У Яшки в груди хрипит, он кашляет, словно собака костью подавилась, и, уперев руки в колени отекших ног, жалеет:
— Мне што ж, мне все равно… Хошь век держи их… Хошь на цепь посади, а только что… Полегче надо бы…
Мимо них по улице священник верхом на Федотовом коне едет. За ним кривая Овдоха на кобыленке тащится.
— Здорово, батя! К домам?..
— Восвояси, отцы, восвояси… — хрипит батя, щуря на них узкие свои глаза.
— А молебен-то?
— Да чего, отцы… Простыл в речке… Еле жив… Не знаю, как и доплетусь.
— Грива! — злорадно взвизгивает бабьим голосом угреватый парень и, быстро присев, прячется за мужиков.
Батя, понукнув коня, надбавляет ходу.
— Вот это поп… — хохочут мужики, — этот поповать может подходяшше-е-е… Ха!
Подошла Матрена.
— Ну, как?! — спрашивают мужики, поздоровавшись. — Хозяин-то вернулся ли? Анка-то какова, краса-то наша?
— Да, вишь, нет еще Прова-то… Гость у меня, Бородулин.
— Бороду-улин? Ребята, айда с проздравкой! — радостно вскрикнул черный, в плисовых штанах, дядя, по прозвищу Цыган.
— Ну, дак чо, мо-о-жно, — откликнулись, а подыматься лень — сидят.
— Куда… Он спит, разнемогся: лихоманка, чо ли… — сказала Матрена и пошла.
— А-ах! — крякнул Цыган и, состроив плутоватую рожу, поскреб под картузом висок.
— Надо бы выпить-то, — сказал он, сплевывая.
— Ну дак чо? И выпей. Купи у Федота.
— Ха-ха! — хохочет над собою черный, вывернув карманы плисовых штанов. — Купи! Купило-то притупило. Вишь?
И у всех так, год плохой был, денег нет, а выпить хочется. В долг придется взять, без этого не обойтись: можно теленка заколоть да — Федоту, свинью заколоть да — Федоту, самовар стащить, машину швейную стащить — берет. Только баба ругаться станет, — пусть, бабу по уху. Дочка? Дочку за косу. Двустволку можно в заклад пустить. А к Бородулину с проздравкой надо обязательно, подаст хоть по стакану.
Обабок вдруг басом рявкает:
— Робяты!..
— Чтоб те разорвало! — вздрагивают мечтающие мужики, смешливо отодвигаясь от Обабка.
— А може, как ежели пошарить, да у них окажется рублев пяток, а? Как вы понимаете?..
— А и вправду, — согласились мужики.
— Айда! — скомандовал Обабок, и все, не торопясь, пошли к чижовке.
Каморщик Кешка замочком щелк:
— Робяты, вылазь, начальство требует, десятский с сотским.
— В чем дело? — октависто рассыпался Лехман и появился в двери.

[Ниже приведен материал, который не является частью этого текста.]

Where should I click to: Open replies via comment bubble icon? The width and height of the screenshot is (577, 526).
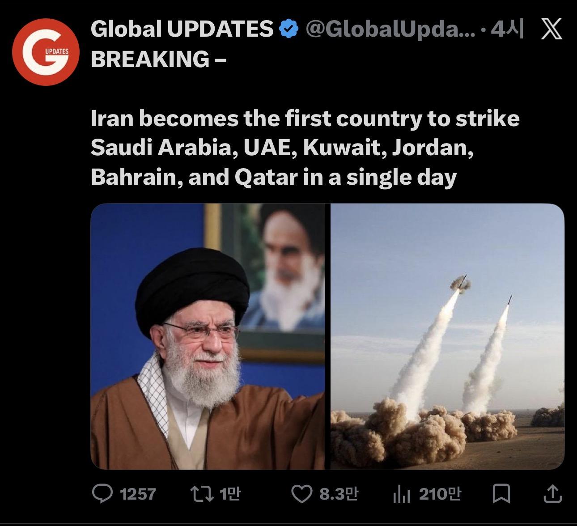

— А так что желаем обыск произвести, — подошел к нему Обабок, — револьвертов нет ли али бы чего… и все такое…
— Я те произведу! — сказал грозно Лехман.
Мужики опешили.
А тот, высовываясь из двери и держась рукой за косяк, говорил:
— Отпустите нас в тайгу. Мы шли стороной, вас не трогали, никакого худа вам не сделали. За что нас взяли?

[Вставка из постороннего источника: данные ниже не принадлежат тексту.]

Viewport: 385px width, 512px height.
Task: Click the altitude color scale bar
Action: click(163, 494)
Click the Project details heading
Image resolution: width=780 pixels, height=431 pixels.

— А очень просто!.. — кричал, не зная, что сказать, Обабок.
Лехман вышел, огромный и сутулый, перекрестился на часовню и направился к тайге.
— Стой, куда?! — враз вскричали мужики.
— За нуждой, — ответил тот, не оборачиваясь.
— Кешка, Сенька, бери топор, айда за ним! — командовал Обабок.
— У меня нож что бритва, — на бегу отвечает Сенька Козырь, за ним Мишка с колом, нагоняют деда.
К сборне, как и вчера, опять народ стал подходить.
Солнце к полудню не подобралось еще, а некоторые уже успели клюнуть, другие хмельны вчерашним. На душе тоскливо, нехватка в празднике, надо драку всей деревней завести.